Los ejércitos de la comarca de Nejov regresaron triunfantes de la última guerra que habían librado contra el reino de Aftonia. Una guerra cruel, sangrienta y triste que había dejado muchas viudas y huérfanos tristes. 

Los soldados rapaces habían acabado con poblados enteros, habían violado y masacrado a sus anchas, dejando los campos cubiertos de ceniza y cadáveres. Los Duques Hernán el Valiente y Mauro el Sabio, representantes de Nejov, como líderes victoriosos, regresaron a su comarca para encontrar muerto a su abuelo, el Duque Fausto el Hábil. 
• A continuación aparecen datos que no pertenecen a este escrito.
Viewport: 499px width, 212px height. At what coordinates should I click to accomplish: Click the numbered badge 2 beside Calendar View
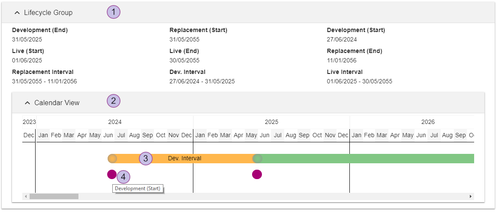tap(114, 101)
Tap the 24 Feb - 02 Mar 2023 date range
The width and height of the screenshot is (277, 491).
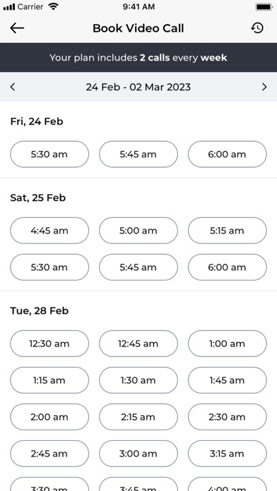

En su lecho de muerte el abuelo, cuyos hijos habían ido muriendo por culpa de la enfermedad y la impericia al manejar las armas en duelos de faldas, había dejado el ducado a sus dos nietos. Sabía que lejos de una pugna por el poder, ambos hombres, educados, cultivados y sensatos, sabrían administrar su respectiva cuota de poder y llevarían a cabo sus nobles funciones. Tal como lo venían haciendo en la guerra, de la que le llegaban noticias alentadoras. 

Fue en vano que el viejo hizo lo posible por esperar el regreso de los duques, para decirles en persona que les dejaba en poder, y para advertirles sobre cierto villano inmiscuido en su corte. Un hombre en que todos confiaban aún cuando no tenía nada confiable. Un hombre cuya astucia era tal que había logrado burlar hasta las mentes más brillantes. Un hombre cuyo corazón era tan negro que había manchado almas impolutas e inocentes. 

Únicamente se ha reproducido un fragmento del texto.